** START EXCERPT TO READ **

How can I make that a variable reference so I'll get the total of the
rows preceeding the formula up to the last previous blank row?

Thanks.

John
 
B

Bernie Deitrick

John,

Instead of doing what you are doing, simply select your entire database, and
use a pivot table. (Data / Pivot Table... OK) Then drag "Street", "Type"
and "Year" to the Row field, and drag "Cost" to the data field, set to sum,
and you're pretty much done.

HTH,
Bernie
MS Excel MVP
 
J

john.hoft-march

Thanks for the idea but I haven't been able to make that one work. The
pivot table comes back in a longitudinal format, which makes it twice
as long as the original even though it only shows each type of paving
for each year once for each street. If I add sums for all of the
columns (base value, additions, depreciation, disposals, etc.), it gets
very ugly indeed. Unless there's some better way to do a pivot
table...

John

Bernie said:
John,

Instead of doing what you are doing, simply select your entire database, and
use a pivot table. (Data / Pivot Table... OK) Then drag "Street", "Type"
and "Year" to the Row field, and drag "Cost" to the data field, set to sum,
and you're pretty much done.

** END EXCERPT TO READ **
** START DATASET **

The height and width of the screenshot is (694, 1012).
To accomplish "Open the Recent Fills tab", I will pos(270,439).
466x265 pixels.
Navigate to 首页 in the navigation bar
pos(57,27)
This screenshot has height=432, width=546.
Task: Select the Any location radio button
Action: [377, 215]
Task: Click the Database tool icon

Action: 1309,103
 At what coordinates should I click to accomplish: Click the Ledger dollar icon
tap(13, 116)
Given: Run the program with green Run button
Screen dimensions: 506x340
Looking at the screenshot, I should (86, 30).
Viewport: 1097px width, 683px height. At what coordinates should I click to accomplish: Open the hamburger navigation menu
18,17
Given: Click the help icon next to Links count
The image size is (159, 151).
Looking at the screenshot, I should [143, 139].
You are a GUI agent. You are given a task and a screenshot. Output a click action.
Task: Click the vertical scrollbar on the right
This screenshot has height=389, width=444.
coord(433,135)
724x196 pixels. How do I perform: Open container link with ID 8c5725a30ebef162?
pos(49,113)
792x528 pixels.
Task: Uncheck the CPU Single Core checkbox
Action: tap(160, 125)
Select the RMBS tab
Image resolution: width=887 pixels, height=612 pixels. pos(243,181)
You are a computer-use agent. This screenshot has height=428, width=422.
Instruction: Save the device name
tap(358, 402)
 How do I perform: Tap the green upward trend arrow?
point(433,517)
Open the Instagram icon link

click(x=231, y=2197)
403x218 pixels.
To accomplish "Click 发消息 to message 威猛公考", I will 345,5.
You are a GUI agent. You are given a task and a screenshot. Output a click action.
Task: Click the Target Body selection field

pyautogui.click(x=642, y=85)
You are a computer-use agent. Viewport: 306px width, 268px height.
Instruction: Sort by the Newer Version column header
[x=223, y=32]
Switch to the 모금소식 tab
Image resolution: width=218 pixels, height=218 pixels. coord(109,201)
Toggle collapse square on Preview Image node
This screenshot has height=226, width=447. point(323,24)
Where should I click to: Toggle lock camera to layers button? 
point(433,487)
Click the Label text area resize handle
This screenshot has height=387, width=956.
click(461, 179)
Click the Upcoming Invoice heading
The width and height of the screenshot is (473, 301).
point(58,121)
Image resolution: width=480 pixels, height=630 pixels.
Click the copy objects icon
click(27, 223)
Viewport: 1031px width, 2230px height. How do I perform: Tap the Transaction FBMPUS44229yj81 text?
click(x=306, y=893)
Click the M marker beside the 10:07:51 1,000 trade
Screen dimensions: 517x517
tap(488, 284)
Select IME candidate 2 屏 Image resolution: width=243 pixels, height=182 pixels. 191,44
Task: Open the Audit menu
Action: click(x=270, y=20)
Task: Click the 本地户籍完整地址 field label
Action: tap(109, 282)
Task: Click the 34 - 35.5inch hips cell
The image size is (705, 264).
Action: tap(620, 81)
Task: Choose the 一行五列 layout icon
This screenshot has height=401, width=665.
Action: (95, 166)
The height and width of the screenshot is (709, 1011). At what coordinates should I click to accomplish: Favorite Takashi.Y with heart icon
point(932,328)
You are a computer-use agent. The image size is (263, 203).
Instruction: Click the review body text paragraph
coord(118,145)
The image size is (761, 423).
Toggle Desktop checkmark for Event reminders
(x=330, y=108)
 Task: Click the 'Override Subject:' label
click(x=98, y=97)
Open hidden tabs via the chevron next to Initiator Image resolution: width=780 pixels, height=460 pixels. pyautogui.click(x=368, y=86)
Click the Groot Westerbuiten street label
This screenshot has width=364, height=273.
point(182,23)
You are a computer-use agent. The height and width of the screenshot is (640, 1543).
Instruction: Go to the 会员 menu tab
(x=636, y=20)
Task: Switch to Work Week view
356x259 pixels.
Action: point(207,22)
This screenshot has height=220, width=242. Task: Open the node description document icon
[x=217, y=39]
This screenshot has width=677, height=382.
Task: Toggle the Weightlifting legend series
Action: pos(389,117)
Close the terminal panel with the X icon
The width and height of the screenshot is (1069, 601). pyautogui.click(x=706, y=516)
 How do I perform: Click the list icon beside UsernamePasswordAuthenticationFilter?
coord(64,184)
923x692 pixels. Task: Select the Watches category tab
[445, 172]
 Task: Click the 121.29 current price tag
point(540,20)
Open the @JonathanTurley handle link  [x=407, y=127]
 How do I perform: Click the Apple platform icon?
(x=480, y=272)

** END DATASET **

◆ **WORK TO COMPLETE**
**A.** In the pivot table thread, which fields does Bernie say to drag to the Row field?
**B.** In the entries, start at the line that contains "How do I perform: Tap the green" and stop after the line that contains "I will 345,5.". Write out only those lines in full, requests included, and shift every coordinate in the answers by adding 55.

◆ **SOLUTIONS BY TASK**
**A.** "Street", "Type" and "Year".

**B.**
 How do I perform: Tap the green upward trend arrow?
point(488,572)
Open the Instagram icon link

click(x=286, y=2252)
403x218 pixels.
To accomplish "Click 发消息 to message 威猛公考", I will 400,60.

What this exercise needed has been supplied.